(Problem requirements): Write out, with no changes, every line starting at the one that contains "Click the red Stop execution circle" and ending at the last line of the data below. Leave pictures out.

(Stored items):
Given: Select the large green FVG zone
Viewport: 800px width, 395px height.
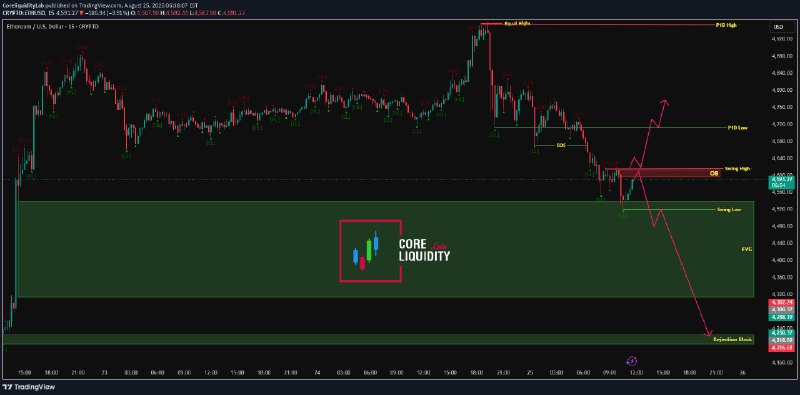Looking at the screenshot, I should (385, 249).
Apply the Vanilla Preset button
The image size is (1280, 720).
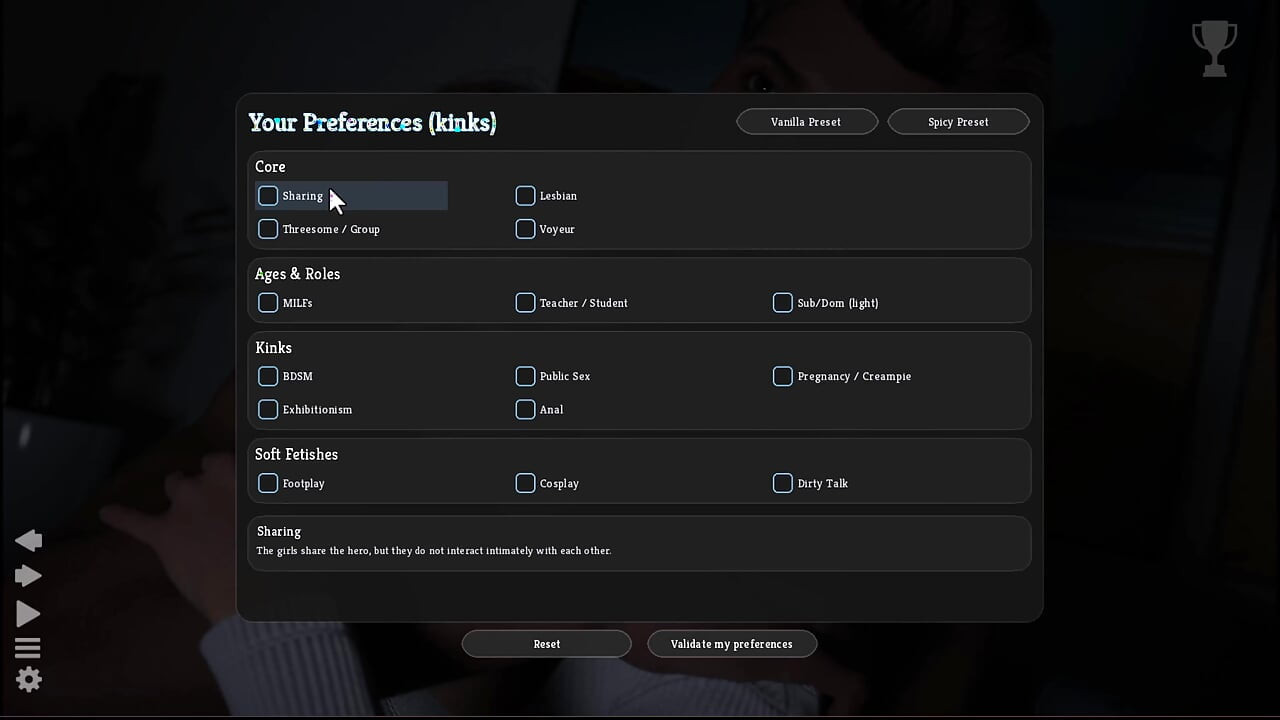click(x=807, y=122)
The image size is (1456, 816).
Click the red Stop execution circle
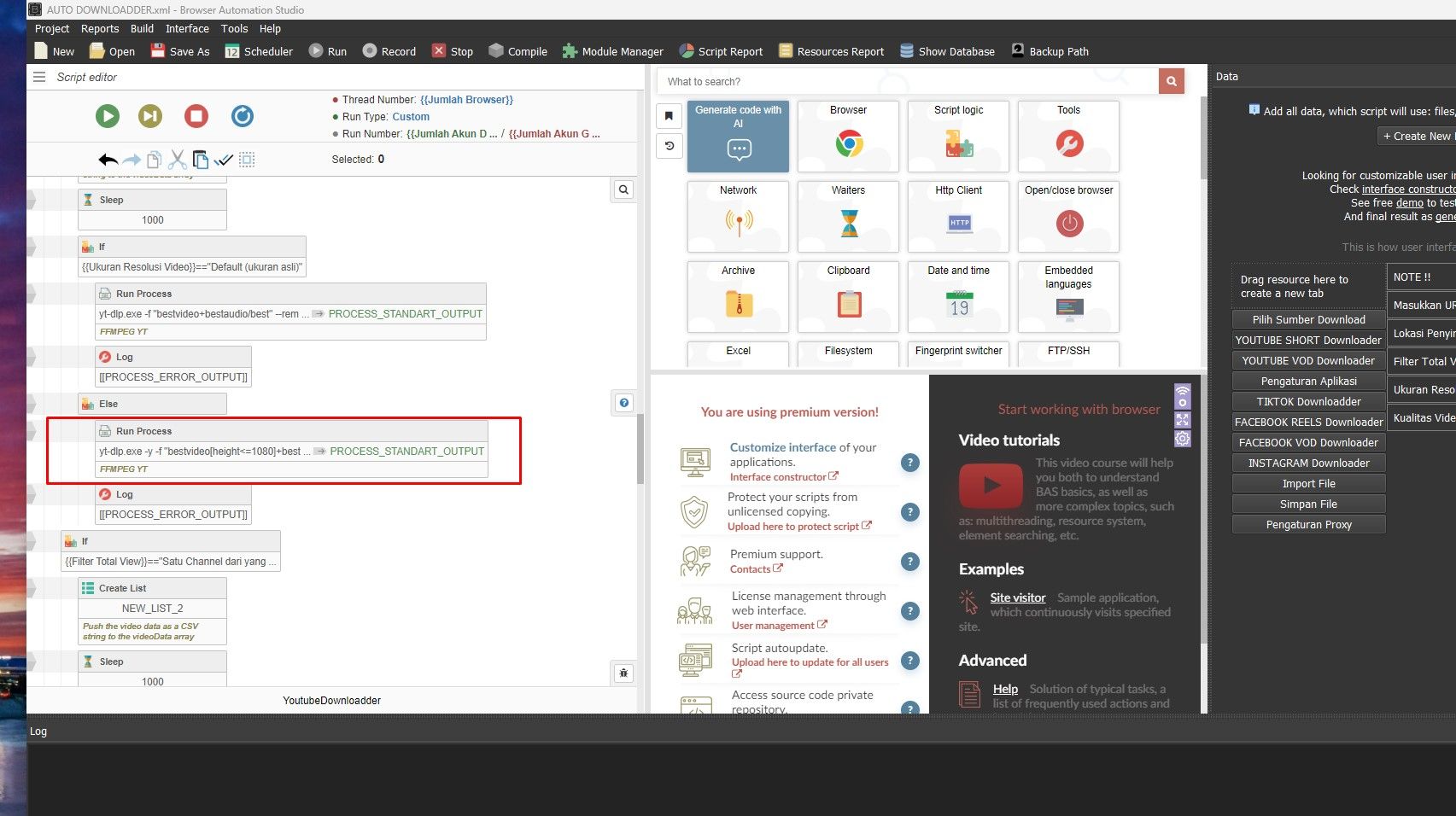(196, 116)
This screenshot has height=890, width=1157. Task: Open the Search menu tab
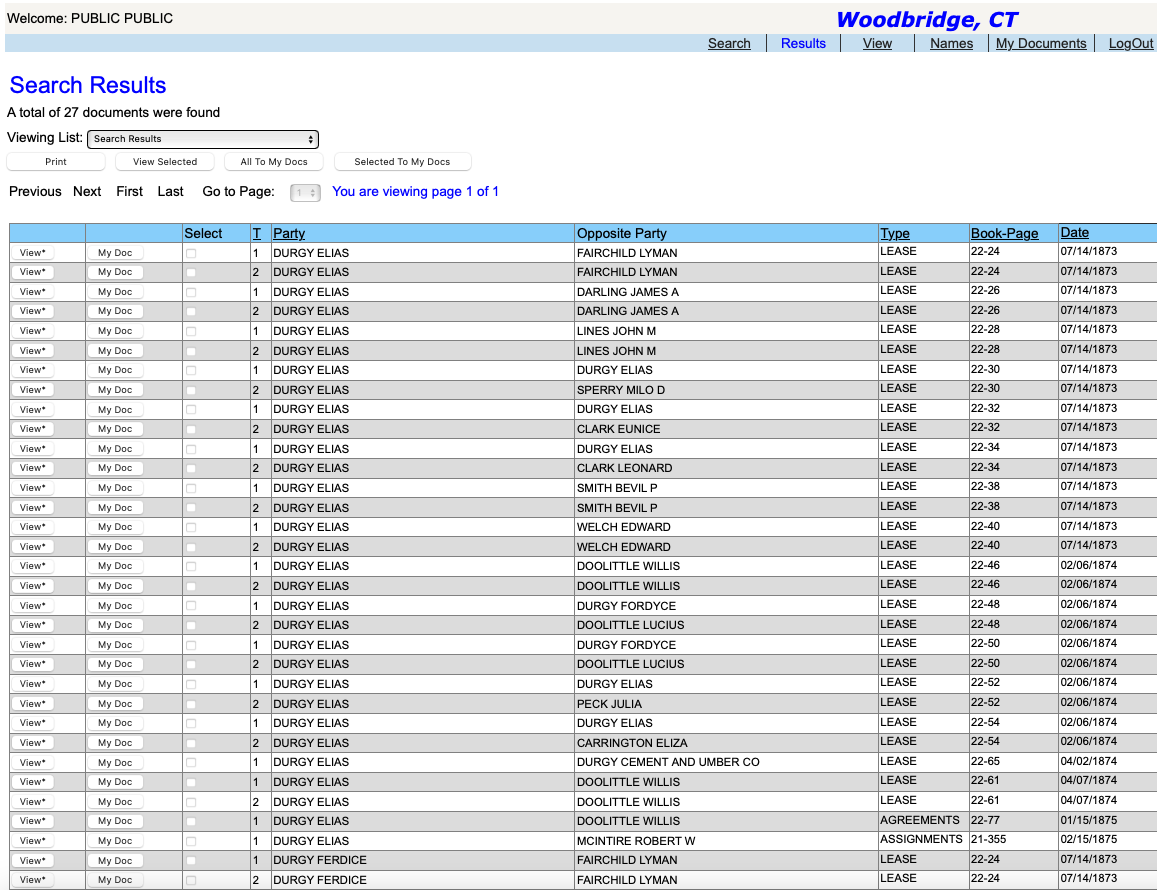click(729, 43)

(Answer space):
Click the red Stop execution circle
(196, 116)
This screenshot has height=890, width=1157. Task: Open the Search menu tab
click(729, 43)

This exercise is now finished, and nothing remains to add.